EXTRACTED ENTRIES
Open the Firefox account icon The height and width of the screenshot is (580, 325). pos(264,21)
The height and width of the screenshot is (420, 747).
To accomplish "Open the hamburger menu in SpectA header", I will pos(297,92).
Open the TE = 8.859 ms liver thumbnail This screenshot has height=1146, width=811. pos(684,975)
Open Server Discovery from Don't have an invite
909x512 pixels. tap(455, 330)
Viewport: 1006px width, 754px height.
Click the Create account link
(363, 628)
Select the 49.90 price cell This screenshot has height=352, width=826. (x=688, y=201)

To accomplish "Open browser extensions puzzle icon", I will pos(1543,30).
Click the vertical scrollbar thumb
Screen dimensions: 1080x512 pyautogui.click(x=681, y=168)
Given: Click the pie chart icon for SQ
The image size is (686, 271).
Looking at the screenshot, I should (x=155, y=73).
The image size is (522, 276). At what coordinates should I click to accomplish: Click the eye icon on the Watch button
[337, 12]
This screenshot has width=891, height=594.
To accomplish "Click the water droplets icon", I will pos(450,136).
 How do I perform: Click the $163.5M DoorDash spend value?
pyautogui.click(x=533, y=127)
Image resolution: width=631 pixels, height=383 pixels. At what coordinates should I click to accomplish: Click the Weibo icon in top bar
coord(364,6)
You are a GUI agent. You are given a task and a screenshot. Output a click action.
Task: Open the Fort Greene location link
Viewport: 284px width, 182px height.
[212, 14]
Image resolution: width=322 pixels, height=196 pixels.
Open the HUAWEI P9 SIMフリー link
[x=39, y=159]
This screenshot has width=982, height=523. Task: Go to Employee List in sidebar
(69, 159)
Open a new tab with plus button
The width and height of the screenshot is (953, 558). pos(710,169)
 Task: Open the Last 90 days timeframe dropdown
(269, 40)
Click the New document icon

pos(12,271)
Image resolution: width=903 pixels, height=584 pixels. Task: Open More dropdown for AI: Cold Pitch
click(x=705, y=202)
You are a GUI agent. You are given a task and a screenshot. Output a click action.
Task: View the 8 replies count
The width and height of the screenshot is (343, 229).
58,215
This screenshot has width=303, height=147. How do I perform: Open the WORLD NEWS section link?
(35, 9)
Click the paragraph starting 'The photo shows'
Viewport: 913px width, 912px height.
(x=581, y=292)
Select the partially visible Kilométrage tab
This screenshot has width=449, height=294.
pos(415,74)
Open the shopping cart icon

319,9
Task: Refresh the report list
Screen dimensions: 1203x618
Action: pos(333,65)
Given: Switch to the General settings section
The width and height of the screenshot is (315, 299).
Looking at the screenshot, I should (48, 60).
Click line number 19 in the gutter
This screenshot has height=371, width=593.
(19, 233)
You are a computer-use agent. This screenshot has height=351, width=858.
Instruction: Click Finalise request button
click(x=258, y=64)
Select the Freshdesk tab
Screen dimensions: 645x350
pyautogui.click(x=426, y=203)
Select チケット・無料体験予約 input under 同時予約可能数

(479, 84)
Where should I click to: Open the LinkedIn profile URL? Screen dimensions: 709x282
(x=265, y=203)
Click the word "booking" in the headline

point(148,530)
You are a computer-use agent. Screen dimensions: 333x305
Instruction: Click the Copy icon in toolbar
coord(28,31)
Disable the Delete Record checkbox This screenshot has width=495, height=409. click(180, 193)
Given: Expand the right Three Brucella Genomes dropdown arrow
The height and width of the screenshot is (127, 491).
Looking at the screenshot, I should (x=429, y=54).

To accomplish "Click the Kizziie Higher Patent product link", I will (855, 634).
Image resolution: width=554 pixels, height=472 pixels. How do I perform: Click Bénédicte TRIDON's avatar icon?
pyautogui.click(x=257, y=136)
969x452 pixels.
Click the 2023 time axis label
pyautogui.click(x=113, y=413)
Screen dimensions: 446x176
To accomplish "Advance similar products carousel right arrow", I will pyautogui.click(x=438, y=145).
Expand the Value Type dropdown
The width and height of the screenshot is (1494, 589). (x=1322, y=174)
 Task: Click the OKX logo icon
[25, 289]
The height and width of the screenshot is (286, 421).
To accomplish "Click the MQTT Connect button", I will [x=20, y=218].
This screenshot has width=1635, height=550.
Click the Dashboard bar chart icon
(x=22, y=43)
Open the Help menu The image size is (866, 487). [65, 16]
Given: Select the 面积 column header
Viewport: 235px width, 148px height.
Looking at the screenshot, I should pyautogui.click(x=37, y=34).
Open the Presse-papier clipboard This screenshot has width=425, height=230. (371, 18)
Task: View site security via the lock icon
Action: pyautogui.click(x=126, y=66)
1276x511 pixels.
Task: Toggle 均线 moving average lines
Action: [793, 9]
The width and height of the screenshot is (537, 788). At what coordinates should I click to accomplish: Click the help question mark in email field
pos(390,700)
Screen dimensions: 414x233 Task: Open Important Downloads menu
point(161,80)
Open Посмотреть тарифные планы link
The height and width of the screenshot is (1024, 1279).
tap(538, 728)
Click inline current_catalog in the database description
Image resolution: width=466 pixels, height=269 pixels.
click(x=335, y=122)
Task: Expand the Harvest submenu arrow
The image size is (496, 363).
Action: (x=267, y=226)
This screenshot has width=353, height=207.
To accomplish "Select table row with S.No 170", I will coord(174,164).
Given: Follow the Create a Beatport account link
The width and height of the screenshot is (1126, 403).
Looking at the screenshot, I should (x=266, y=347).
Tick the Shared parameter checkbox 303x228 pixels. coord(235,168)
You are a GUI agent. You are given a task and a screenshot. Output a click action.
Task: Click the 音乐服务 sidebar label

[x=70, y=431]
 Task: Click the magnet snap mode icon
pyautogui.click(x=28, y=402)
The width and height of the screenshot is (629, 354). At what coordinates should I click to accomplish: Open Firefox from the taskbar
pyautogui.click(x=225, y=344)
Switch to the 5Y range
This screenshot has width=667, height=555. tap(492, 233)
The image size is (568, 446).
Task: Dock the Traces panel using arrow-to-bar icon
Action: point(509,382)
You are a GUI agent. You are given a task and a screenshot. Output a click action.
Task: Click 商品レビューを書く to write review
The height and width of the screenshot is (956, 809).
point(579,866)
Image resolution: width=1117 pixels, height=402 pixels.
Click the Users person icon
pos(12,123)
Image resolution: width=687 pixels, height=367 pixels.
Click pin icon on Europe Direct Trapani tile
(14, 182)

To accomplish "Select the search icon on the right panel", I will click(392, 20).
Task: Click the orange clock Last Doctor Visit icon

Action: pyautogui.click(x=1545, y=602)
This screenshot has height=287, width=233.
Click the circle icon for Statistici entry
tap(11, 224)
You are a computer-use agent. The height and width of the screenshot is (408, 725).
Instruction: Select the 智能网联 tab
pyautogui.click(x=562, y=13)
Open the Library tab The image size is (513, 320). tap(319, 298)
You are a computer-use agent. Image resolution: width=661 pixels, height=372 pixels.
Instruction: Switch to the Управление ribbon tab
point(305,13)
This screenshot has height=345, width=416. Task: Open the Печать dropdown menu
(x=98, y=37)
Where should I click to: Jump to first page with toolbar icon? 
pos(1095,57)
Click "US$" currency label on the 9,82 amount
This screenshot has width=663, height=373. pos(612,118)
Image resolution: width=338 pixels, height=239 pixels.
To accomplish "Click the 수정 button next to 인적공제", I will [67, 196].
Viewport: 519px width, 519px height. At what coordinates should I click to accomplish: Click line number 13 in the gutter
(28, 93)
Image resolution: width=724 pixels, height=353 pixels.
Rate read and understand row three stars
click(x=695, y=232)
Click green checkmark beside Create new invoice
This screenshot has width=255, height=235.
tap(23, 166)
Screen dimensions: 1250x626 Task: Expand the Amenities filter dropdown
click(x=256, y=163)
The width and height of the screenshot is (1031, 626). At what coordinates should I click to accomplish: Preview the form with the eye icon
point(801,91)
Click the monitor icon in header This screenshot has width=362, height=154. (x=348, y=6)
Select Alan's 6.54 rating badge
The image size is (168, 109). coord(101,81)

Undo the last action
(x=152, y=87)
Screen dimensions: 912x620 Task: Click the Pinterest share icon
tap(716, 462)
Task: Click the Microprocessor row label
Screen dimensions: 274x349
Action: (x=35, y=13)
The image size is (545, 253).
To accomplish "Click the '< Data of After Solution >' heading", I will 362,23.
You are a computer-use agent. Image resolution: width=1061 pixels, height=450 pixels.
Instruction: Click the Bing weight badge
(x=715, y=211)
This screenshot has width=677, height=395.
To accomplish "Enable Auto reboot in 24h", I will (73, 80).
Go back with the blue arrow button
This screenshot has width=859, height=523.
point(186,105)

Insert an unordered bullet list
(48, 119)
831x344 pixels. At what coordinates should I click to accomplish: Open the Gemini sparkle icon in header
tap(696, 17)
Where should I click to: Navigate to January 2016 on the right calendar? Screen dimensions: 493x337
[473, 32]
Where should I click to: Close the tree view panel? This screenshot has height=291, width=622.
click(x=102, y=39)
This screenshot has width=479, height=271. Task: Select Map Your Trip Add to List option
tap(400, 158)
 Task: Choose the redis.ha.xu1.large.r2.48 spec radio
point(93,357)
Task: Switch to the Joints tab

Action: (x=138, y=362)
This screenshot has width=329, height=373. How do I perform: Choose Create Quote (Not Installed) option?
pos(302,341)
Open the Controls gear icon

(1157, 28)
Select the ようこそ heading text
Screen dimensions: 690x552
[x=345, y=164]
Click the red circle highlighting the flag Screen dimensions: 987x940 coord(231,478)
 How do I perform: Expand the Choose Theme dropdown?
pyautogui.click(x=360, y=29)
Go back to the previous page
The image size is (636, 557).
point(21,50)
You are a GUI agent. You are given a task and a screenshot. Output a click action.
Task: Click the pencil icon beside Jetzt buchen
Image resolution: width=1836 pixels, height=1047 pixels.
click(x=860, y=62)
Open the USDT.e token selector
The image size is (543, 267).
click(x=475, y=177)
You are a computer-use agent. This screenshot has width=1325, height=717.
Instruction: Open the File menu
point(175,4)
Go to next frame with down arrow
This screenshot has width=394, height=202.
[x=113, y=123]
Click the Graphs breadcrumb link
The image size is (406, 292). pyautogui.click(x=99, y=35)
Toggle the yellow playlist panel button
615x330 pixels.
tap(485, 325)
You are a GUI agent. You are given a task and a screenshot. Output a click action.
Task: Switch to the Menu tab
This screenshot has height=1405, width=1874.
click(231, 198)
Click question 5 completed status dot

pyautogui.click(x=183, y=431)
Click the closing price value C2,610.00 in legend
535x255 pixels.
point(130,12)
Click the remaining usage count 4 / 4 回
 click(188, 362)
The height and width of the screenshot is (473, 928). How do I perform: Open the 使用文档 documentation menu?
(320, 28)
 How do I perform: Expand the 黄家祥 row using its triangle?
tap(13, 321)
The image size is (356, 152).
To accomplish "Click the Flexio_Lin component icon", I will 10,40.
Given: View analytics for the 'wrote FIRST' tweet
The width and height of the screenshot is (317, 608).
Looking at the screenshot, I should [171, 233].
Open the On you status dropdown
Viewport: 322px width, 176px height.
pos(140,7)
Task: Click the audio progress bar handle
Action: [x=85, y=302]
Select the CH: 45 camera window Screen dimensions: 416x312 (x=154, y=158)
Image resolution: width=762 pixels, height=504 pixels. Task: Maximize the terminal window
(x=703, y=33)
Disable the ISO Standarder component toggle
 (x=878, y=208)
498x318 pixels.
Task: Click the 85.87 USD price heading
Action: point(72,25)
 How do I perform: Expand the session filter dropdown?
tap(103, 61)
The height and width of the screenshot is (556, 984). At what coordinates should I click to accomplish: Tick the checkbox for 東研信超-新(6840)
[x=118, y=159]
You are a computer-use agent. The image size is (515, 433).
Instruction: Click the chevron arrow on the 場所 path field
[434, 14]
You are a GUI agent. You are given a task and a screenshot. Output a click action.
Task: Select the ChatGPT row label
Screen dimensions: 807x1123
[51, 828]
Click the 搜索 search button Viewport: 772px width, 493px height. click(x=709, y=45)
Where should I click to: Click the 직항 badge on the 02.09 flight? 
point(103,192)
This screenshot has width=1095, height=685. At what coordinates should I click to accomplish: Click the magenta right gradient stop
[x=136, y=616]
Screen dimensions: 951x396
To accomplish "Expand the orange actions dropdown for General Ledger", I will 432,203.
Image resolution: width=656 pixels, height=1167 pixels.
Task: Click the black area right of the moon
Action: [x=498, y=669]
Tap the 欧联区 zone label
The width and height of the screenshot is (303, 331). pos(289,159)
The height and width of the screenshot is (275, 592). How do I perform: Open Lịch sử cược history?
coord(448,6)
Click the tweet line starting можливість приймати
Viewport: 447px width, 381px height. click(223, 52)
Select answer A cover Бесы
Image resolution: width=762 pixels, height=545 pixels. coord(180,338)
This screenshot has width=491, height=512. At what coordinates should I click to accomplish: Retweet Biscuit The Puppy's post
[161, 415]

YOUR OBJECTIVE
Which lines above hold the word "search"? Copy each of them.

ANSWER FOR THE TASK
To accomplish "Select the search icon on the right panel", I will click(392, 20).
Click the 搜索 search button Viewport: 772px width, 493px height. click(x=709, y=45)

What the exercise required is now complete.